BOSTON (Reuters) - Managers have pulled the plug on 14 small exchange-traded funds over the past month, but the $800 billion U.S. market is still on track to post another year of net expansion.
The latest wave of closings is part of the typical “trial and error” process the ETF market relies on to uncover new hits, according to Roger Nusbaum, chief investment officer at Your Source Financial in Phoenix, Arizona.
“The funds to be closed are all ‘me too’ funds without the benefit of a brokerage firm making them commission-free,” Nusbaum said. “This will not be the last group of funds to close down.”
For example, the Claymore/Beacon Global Exchanges, Brokers & Asset Managers Index ETF EXB.P attracted less than $3 million as it competed against much larger rivals like the $83 million iShares Dow Jones U.S. Broker-Dealers Index Fund IAI.P and the almost $50 million KBW Capital Markets ETF KCE.P. The Claymore fund closed on September 10.
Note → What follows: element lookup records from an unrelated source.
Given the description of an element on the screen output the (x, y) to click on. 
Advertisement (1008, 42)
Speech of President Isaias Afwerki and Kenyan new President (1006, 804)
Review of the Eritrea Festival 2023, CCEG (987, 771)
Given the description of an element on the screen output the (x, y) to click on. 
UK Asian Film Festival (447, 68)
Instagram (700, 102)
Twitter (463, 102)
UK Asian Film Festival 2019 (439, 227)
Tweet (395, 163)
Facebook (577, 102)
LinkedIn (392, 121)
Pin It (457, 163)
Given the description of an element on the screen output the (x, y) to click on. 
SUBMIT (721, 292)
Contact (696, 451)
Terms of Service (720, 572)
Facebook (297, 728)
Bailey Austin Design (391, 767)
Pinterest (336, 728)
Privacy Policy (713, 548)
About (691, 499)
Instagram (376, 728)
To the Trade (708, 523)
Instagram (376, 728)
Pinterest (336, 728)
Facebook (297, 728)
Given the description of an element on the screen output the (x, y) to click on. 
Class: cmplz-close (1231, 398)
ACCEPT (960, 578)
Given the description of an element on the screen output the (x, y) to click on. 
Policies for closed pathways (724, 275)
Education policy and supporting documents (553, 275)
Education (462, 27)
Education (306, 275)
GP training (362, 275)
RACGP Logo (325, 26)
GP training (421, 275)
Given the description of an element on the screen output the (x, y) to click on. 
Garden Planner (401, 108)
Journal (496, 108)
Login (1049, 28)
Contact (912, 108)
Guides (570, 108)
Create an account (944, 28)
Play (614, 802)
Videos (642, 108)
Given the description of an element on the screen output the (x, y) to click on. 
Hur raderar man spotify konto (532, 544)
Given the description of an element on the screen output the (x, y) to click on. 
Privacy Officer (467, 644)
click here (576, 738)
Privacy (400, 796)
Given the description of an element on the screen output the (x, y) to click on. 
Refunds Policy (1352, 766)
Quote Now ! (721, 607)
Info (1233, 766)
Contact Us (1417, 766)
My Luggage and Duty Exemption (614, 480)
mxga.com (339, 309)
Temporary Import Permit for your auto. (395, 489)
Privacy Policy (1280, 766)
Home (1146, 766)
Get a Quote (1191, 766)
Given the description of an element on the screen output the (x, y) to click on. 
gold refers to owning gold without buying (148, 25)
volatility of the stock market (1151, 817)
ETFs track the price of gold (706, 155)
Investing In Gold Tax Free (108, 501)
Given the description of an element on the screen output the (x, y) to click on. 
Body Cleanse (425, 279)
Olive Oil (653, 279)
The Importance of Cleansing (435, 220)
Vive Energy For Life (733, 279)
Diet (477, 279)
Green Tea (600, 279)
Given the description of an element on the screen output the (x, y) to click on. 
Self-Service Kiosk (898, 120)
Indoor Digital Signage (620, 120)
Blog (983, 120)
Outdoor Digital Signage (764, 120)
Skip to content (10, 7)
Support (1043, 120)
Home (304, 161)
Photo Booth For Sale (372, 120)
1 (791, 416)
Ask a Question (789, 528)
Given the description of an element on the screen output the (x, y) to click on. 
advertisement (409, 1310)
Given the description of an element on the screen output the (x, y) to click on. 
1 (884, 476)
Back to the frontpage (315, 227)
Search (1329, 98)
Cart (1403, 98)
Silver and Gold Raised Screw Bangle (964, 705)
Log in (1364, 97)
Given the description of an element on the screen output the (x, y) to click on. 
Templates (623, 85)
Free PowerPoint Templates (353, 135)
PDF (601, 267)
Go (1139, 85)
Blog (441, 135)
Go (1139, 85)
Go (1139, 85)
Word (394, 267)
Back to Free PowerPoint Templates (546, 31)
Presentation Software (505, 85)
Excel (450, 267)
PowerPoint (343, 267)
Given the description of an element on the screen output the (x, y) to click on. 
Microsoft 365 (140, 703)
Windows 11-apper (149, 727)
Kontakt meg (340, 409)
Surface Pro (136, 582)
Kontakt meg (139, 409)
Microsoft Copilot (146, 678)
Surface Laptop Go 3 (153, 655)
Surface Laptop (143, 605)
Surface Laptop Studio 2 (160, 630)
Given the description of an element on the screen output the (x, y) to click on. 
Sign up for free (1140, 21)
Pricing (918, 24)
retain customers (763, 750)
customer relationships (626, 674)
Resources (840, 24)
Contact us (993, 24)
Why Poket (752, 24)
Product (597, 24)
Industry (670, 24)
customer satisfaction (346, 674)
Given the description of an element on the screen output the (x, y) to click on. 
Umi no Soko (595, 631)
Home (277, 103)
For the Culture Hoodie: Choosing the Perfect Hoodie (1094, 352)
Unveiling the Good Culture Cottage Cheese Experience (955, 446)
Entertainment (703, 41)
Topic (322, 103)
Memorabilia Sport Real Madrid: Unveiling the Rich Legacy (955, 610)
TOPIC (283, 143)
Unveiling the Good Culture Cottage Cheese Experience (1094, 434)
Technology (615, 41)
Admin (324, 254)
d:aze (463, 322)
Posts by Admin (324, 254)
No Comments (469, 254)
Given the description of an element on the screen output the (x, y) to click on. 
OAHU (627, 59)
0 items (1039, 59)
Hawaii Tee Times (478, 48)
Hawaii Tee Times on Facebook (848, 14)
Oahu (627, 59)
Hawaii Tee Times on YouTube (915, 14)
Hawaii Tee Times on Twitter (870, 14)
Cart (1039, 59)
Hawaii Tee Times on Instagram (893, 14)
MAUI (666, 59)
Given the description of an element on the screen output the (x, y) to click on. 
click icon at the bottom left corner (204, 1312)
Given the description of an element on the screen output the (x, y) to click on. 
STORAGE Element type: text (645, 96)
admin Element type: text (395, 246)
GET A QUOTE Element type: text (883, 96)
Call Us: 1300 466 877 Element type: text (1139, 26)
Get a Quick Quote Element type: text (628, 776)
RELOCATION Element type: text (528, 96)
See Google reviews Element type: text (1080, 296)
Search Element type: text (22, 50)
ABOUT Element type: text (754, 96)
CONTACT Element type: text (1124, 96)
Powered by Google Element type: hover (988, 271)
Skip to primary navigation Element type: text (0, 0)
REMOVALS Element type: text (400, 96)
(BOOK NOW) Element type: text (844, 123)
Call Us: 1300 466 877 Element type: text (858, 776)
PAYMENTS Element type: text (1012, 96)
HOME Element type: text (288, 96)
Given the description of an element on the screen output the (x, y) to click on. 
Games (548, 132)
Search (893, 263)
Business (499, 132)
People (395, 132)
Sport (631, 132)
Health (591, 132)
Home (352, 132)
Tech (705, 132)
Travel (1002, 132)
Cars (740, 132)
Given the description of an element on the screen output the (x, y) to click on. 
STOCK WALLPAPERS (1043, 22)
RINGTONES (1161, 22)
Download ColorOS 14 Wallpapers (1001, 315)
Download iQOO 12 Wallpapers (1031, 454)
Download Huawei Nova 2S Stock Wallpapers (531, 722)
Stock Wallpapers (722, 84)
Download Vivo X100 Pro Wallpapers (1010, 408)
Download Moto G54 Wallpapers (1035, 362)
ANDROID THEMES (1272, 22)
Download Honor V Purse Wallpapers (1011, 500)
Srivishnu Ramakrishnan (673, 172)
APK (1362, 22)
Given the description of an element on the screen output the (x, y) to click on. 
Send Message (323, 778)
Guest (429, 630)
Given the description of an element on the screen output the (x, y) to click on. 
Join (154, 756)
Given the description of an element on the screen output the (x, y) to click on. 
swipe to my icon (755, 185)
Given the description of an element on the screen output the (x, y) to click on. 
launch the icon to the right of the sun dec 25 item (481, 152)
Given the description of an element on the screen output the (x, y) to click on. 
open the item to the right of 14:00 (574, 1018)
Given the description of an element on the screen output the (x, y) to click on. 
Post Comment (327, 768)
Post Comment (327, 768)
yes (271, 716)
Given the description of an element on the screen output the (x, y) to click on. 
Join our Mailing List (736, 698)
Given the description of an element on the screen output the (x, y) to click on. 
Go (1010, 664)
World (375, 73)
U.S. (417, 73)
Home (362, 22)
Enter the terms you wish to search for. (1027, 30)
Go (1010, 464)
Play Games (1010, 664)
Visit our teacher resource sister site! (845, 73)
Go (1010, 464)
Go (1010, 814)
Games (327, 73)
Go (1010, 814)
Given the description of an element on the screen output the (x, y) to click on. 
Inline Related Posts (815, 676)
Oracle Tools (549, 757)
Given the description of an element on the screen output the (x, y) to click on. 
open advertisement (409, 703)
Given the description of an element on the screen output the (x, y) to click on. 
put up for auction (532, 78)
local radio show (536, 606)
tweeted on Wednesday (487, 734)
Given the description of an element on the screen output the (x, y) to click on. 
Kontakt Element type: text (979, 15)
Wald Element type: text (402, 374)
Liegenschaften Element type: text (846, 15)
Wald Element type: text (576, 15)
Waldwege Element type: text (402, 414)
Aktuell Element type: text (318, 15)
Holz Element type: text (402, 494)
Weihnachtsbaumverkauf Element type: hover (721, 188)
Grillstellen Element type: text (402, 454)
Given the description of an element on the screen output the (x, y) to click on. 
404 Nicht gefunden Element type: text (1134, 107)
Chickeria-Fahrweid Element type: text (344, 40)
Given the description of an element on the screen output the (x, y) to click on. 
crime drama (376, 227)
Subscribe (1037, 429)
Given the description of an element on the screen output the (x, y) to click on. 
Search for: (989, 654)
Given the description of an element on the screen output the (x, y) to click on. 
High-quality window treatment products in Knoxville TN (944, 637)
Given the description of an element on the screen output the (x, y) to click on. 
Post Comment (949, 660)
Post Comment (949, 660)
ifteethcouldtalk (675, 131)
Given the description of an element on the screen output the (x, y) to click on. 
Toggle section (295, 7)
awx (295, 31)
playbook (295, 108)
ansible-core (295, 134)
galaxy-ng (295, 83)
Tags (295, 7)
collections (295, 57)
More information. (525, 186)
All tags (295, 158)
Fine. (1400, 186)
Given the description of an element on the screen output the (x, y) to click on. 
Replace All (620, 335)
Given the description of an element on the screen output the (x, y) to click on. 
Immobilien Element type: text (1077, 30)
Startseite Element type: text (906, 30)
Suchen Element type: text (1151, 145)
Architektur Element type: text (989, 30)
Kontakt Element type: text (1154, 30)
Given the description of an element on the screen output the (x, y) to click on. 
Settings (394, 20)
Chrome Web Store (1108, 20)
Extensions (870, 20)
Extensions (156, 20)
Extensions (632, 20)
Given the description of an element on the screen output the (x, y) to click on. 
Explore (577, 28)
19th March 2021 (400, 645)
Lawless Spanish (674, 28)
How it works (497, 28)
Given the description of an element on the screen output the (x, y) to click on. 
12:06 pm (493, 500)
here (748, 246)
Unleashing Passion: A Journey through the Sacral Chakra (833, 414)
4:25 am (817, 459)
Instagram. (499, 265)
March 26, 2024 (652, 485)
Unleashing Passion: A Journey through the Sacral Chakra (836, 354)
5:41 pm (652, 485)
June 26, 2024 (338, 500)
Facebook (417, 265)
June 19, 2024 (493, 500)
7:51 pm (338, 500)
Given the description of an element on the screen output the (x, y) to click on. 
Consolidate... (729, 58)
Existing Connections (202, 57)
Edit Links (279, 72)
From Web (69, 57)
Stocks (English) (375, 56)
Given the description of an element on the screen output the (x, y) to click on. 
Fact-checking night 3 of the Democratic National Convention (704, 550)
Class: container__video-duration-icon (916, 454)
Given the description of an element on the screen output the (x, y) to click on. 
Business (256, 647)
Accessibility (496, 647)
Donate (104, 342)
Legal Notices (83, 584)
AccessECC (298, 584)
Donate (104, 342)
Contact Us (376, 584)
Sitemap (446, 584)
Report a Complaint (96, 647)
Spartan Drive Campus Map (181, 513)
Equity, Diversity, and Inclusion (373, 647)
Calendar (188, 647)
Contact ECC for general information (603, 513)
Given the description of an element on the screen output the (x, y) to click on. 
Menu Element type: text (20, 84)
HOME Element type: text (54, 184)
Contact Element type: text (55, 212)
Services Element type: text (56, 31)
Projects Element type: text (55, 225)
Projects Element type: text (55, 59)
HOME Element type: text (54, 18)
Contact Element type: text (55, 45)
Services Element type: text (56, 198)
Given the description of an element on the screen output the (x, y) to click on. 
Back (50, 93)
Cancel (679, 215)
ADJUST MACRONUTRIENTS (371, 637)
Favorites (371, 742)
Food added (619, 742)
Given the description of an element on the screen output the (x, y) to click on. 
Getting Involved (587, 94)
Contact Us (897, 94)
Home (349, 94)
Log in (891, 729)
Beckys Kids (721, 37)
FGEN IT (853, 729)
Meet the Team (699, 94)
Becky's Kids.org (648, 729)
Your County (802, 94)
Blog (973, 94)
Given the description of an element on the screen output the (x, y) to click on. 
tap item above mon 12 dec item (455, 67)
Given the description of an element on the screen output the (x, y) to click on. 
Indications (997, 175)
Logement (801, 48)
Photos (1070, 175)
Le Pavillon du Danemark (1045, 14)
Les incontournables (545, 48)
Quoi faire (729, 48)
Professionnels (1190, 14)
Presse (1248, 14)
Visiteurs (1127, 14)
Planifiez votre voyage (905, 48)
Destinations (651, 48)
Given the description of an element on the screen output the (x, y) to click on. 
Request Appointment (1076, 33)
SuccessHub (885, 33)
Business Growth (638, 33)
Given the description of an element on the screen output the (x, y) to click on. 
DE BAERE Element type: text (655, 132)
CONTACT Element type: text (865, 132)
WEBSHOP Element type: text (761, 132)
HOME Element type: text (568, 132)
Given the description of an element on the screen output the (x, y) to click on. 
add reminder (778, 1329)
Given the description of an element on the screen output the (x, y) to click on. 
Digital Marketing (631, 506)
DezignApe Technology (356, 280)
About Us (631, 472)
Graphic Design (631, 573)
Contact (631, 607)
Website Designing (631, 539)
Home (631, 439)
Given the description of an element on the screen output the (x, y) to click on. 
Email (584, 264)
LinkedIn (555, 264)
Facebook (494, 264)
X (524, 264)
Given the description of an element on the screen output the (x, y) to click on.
The most recent announcement came last Friday when Old Mutual Global Index Trackers, a unit of South African insurer Old Mutual OML.L, said it would close its five U.S.-listed ETFs.
BIG BOYS HEAD-TO-HEAD
Until 2008, the industry had never shuttered more than a handful of funds in a single year. But the financial crisis and the collapse of some major firms prompted managers to close 58 exchange-traded funds and notes in 2008 and 56 in 2009, according to the ETF-oriented website Indexuniverse.com.
Even with a total of 37 ETFs closed so far in 2010, more than 150 new ETFs have been launched. Dozens of new funds have been launched by large asset managers including BlackRock's BLK.N iShares unit, Vanguard Group and State Street Corp STT.N.
Vanguard opened seven new funds last week based on popular Russell stock indexes. BlackRock opened a New Zealand equity fund earlier this month, its 30th single-country ETF. And PIMCO, famous as the home of Bill Gross’ $248 billion Total Return Fund bond mutual fund, opened new ETFs investing in investment-grade corporate bonds and Build America Bonds.
Amidst the escalating competition, BlackRock, Vanguard and Charles Schwab started offering commission-free trading for certain customers. And several firms have also trimmed management fees on popular funds.
“The big boys are starting to go head-to-head competing on cost, which will make it even tougher for smaller firms to define a niche that will allow them to survive,” said Ron Rowland, chief investment officer at Capital Cities Asset Management in Austin, Texas.
Investors who own an ETF that is being closed should use a limit order to sell their shares before the last day of trading to avoid getting caught up in the liquidation process, Rowland recommended.
Rowland and others who track the ETF market predict more small funds will close. Of the nearly 1,000 funds and related exchange-traded notes listed in the United States, 213 have less than $10 million in assets, according to Indexuniverse.com.
Rowland maintains an ETF “death watch” which includes all funds that have been open at least six months and traded less than $100,000 worth of shares in the prior month.
With 153 funds on the list for September, there are plenty more candidates for closure.